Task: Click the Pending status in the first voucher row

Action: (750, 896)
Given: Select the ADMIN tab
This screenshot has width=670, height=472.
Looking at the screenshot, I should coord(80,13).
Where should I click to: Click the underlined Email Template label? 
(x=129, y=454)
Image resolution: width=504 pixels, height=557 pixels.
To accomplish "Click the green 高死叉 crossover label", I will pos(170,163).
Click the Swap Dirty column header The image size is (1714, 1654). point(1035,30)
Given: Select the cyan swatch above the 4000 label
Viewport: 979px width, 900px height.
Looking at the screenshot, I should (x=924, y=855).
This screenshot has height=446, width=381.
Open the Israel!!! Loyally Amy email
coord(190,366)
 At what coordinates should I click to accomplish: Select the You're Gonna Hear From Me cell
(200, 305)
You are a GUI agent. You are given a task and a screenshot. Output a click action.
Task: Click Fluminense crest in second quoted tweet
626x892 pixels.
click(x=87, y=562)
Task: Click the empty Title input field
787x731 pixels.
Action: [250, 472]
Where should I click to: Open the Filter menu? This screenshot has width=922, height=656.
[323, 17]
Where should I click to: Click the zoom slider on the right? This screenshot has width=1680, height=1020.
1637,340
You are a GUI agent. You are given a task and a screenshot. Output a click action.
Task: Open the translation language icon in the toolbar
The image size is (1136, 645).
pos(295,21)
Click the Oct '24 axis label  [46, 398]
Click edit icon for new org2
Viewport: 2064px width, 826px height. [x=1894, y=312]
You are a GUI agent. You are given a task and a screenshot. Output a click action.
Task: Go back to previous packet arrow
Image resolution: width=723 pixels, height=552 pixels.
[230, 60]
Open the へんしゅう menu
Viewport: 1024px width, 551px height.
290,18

□ □ □ □ □

(WORK ORDER) Give the data again exactly, line for line.

(YOUR SOLUTION)
Task: Click the Pending status in the first voucher row

Action: (750, 896)
Given: Select the ADMIN tab
This screenshot has width=670, height=472.
Looking at the screenshot, I should coord(80,13).
Where should I click to: Click the underlined Email Template label? 
(x=129, y=454)
Image resolution: width=504 pixels, height=557 pixels.
To accomplish "Click the green 高死叉 crossover label", I will pos(170,163).
Click the Swap Dirty column header The image size is (1714, 1654). point(1035,30)
Given: Select the cyan swatch above the 4000 label
Viewport: 979px width, 900px height.
Looking at the screenshot, I should (x=924, y=855).
This screenshot has height=446, width=381.
Open the Israel!!! Loyally Amy email
coord(190,366)
 At what coordinates should I click to accomplish: Select the You're Gonna Hear From Me cell
(200, 305)
You are a GUI agent. You are given a task and a screenshot. Output a click action.
Task: Click Fluminense crest in second quoted tweet
626x892 pixels.
click(x=87, y=562)
Task: Click the empty Title input field
787x731 pixels.
Action: [250, 472]
Where should I click to: Open the Filter menu? This screenshot has width=922, height=656.
[323, 17]
Where should I click to: Click the zoom slider on the right? This screenshot has width=1680, height=1020.
1637,340
You are a GUI agent. You are given a task and a screenshot. Output a click action.
Task: Open the translation language icon in the toolbar
The image size is (1136, 645).
pos(295,21)
Click the Oct '24 axis label  [46, 398]
Click edit icon for new org2
Viewport: 2064px width, 826px height. [x=1894, y=312]
You are a GUI agent. You are given a task and a screenshot. Output a click action.
Task: Go back to previous packet arrow
Image resolution: width=723 pixels, height=552 pixels.
[230, 60]
Open the へんしゅう menu
Viewport: 1024px width, 551px height.
290,18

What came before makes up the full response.